Zeno and Izam went down into the meat safe using a wooden ladder that Gratz had found. Theresa waited at the top because Zeno said she would only get in the way. From the edge, Theresa could see her father. She watched as the physician, shaking his head, inspected the scar on Gorgias’s shoulder.
Her father was barely able to stammer a few words, though she heard a loud groan when Izam sat him up so that the physician could better examine him. Zeno took out a tonic, which he had Gorgias drink, but he coughed it up, making the physician curse. Then he clambered up the ladder.
“Go down if you want,” he told Theresa.
“How is he?” she asked.
Zeno spat on the ground. Without answering, he took a swig of the tonic himself and then moved away from the meat safe. Theresa wanted the physician to vomit, too. At that moment Izam pressed her to climb down.
Once she was by her father’s side, he looked at her oddly.
“Is it you?” he whispered.
Theresa embraced him, trying not to let him see the tears running down her face.
“Is it you, little one?”
“Yes, it’s me. Theresa.” She kissed him, wetting him with her tears. Gorgias hardly looked at her. It was as if his eyes no longer belonged to him.
“I’ll get you out of here. Everything will be fine,” she promised as she kissed him.
“The document…”
“What are you saying, Father?”
“The parchment.” Gorgias repeated in a whisper, his pupils contracted.
Theresa burst into tears. Her father’s eyes were like a pair of opaque beads.
“I hear someone coming,” Izam warned her.
She didn’t listen to him. Izam took her arm, but she resisted.
“Sic erunt novissimi primi, et primi novissimi,” Gorgias uttered in a thin voice.
“Come, or we’ll be discovered!” Izam insisted.
“I can’t leave him here!” Theresa sobbed.
Izam lifted her into the air and made her go back up. At the top, he promised they would return, but right now they had to run for it.
Gratz removed the ladder just as Wilfred’s guard returned, humming to himself and scratching his crotch. He was surprised to find visitors, but a few coins convinced him that Izam and Theresa had just come from the kitchens. When they left, Theresa knew that her father would never make it out of the meat safe alive.
Izam decided that they would stay on one of the boats moored at the wharf so they would have the protection of his own men. Once there, they ate from the soldiers’ rations before retreating to the benches at the stern. Izam wrapped Theresa in a blanket and she accepted a sip of strong wine to combat the cold out on deck. She was comforted by his embrace, and almost without intending to, she rested her head against him.

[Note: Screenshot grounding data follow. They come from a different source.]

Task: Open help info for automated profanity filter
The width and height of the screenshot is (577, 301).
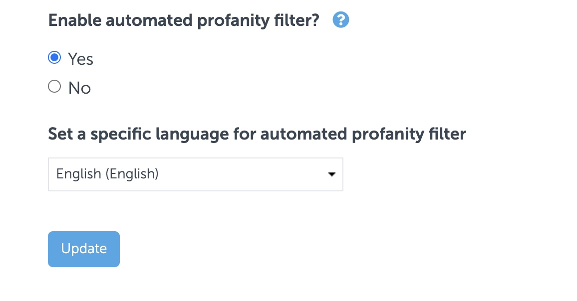Action: [341, 20]
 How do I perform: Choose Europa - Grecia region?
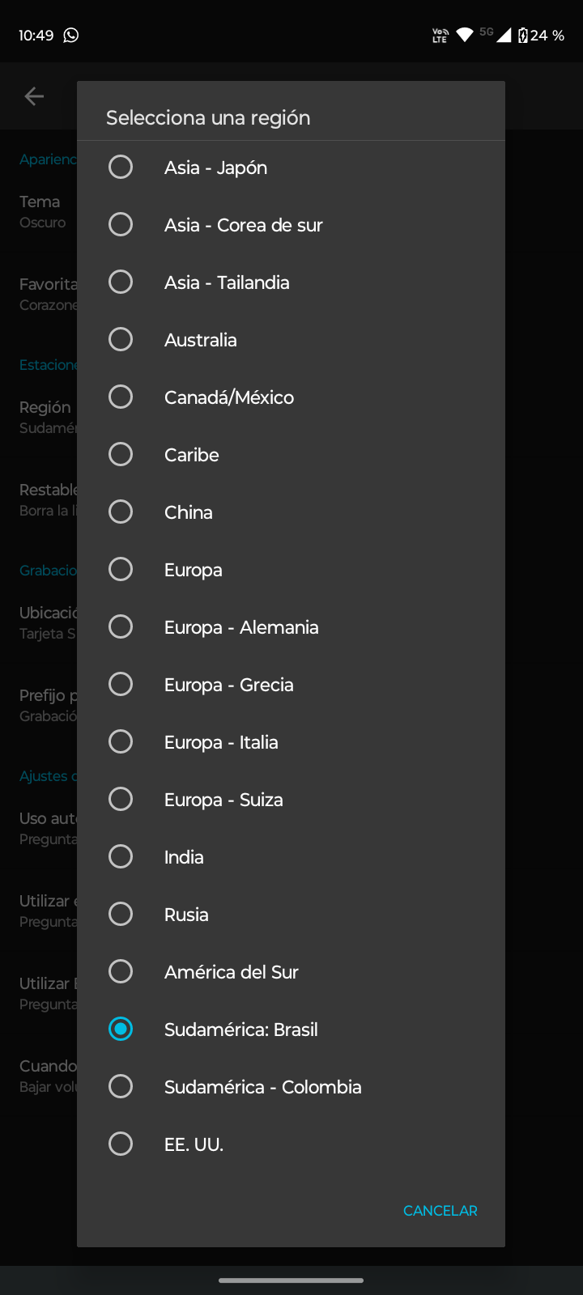[121, 685]
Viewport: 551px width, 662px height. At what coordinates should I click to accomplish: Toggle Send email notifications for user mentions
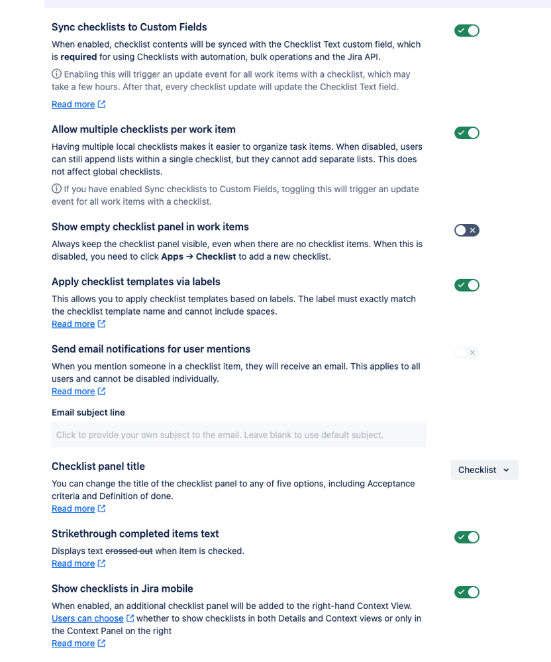[467, 353]

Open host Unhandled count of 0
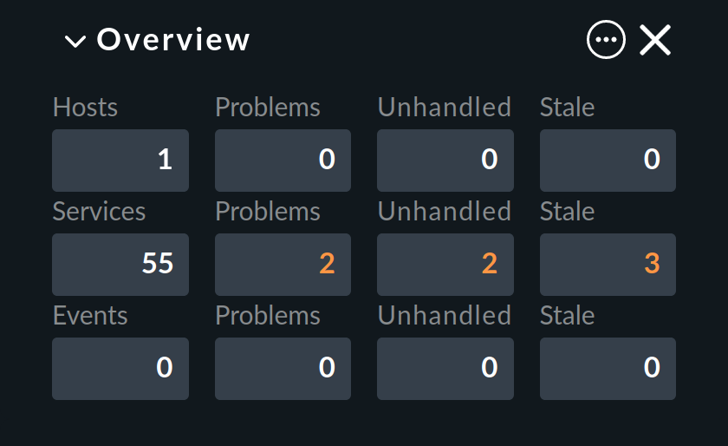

She spoke to him of her father: his dedication to his work and how he had instilled a love of reading in her. She described the nights when she would get up to prepare some broth for him while he wrote by the light of a candle; his efforts to teach her not just Latin but also Greek, the Commandments, and the Holy Scriptures. She told him about his efforts to ensure that she remembered her native Byzantium.
She cried.
Then she asked Izam to free her father. When he said he would have to speak to Alcuin, Theresa moved away in surprise. “Alcuin? What has he got to do with my father’s imprisonment?”
Izam told her that during his conversation with Wilfred, the count had assured him that, if it were up to him, he would have already executed the scribe.
“But, it would seem, Alcuin stopped him, at least until the mystery is solved.”
“What mystery?” She rested her head back on his chest.
“That’s what I asked, but Wilfred stammered and changed the subject. Anyway, the important thing is that your father’s still alive—a miracle when you bear in mind that we found him with the twins.”
“But you know—”
“It matters not what you or I know. What matters is what Alcuin believes. He’s the one in charge, and it’s him we should convince if we want to get Gorgias out of the meat safe.”
Theresa regretted having completed the parchment. She had finished it the same afternoon they imprisoned her father. Izam explained that Alcuin was a powerful man, much more powerful than she could even imagine.